# WHAT IS EXPECTED
No pictures, no extra lines: copy exactly from the line with "Task: Click the ALMANYA country cell" through the end of the entries.

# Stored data
========
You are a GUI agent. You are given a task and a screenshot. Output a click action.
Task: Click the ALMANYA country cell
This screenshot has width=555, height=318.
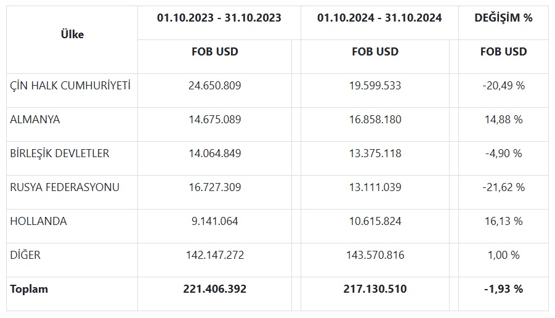click(x=34, y=120)
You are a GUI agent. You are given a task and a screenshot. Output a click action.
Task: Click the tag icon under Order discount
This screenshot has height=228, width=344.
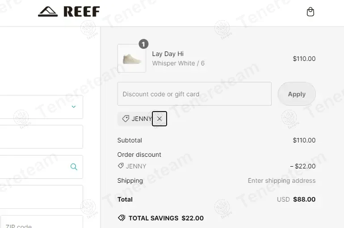121,166
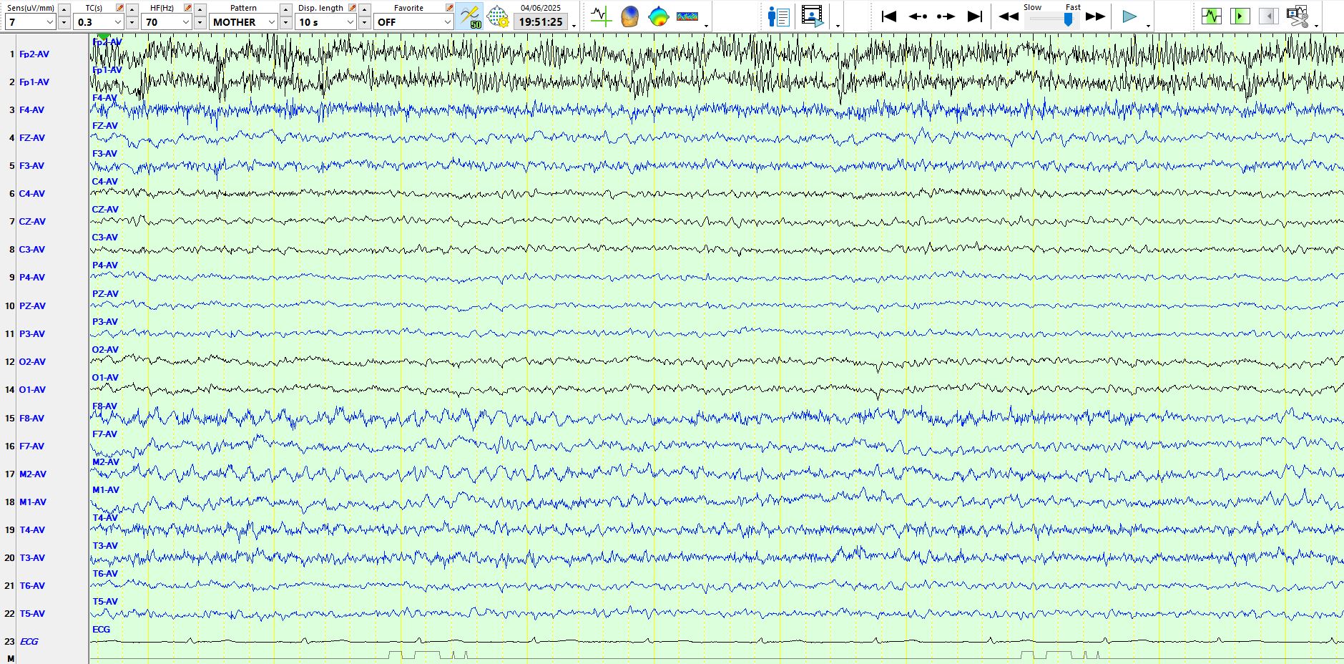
========
# ANSWER BOX
Task: Click the ALMANYA country cell
This screenshot has width=555, height=318.
click(x=34, y=120)
You are a GUI agent. You are given a task and a screenshot. Output a click action.
Task: Click the tag icon under Order discount
This screenshot has height=228, width=344.
121,166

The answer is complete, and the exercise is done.